Nace threw the keys away. His hair was down over his eyes, and his jaw was knobby. His stubby pipe was sunk deep in his jaws.

“You jumped me that last time to get the key to the handcuffs from my pockets,” he said grimly. “I’ll hand it to you, sister! You’re the slickest dip I ever ran into.”

She smiled impishly up at him. “You don’t seem to like me!”

He scowled. “That means you won’t talk?”

“I did talk,” she replied. “I told you that Reel came to my apartment tonight, got me, and took me to that bungalow, and I called you. Then Reel brought me here. I got away — I was tied in the basement. I set that wire loop on the floor of this hall. I was after Reel. But you came along.”

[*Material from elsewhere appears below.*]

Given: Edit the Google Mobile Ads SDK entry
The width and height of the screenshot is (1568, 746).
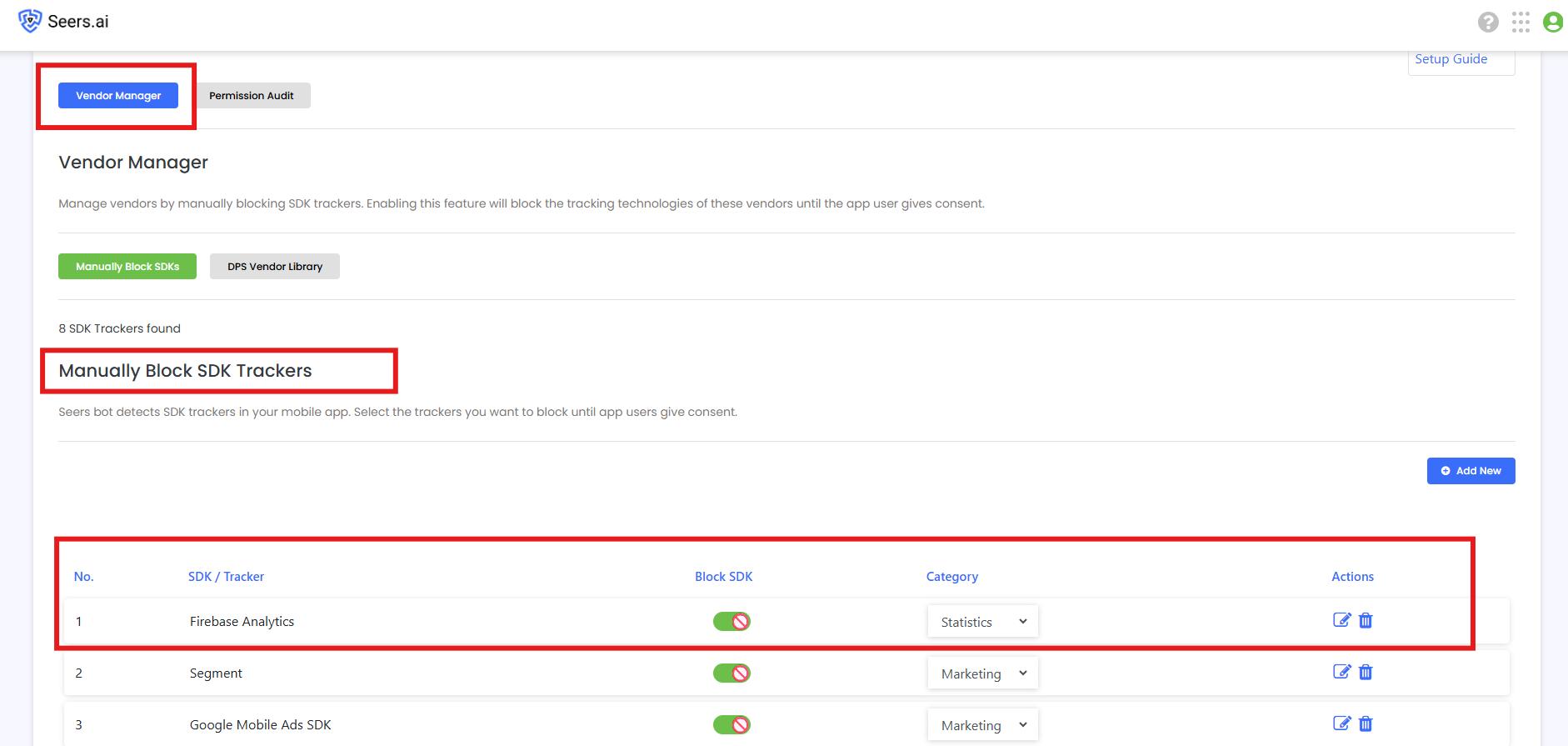Looking at the screenshot, I should tap(1341, 723).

Nace grinned wryly. “You’ve got one thing I like.”

She blinked. “What’s that?”

“Nerve!”

He went into the room where the orange light had burned. He had not yet taken the time to search it thoroughly. Under the window where Reel had escaped stood a large window-seat chest.

Nace opened the chest lid.

Cr-a-c-k! went his pipe stem.

He swore a deep thumping oath in his chest. Then he called, “Have you seen Hoo Li tonight?”

“I know no one by the name of Hoo Li!” she replied.

He went back and untied her. “In that case, I’ll show him to you!”

He led her in and showed her what was in the window box. He knew by the way that she gulped and began to tremble that she had not known what was there. No actress was that good!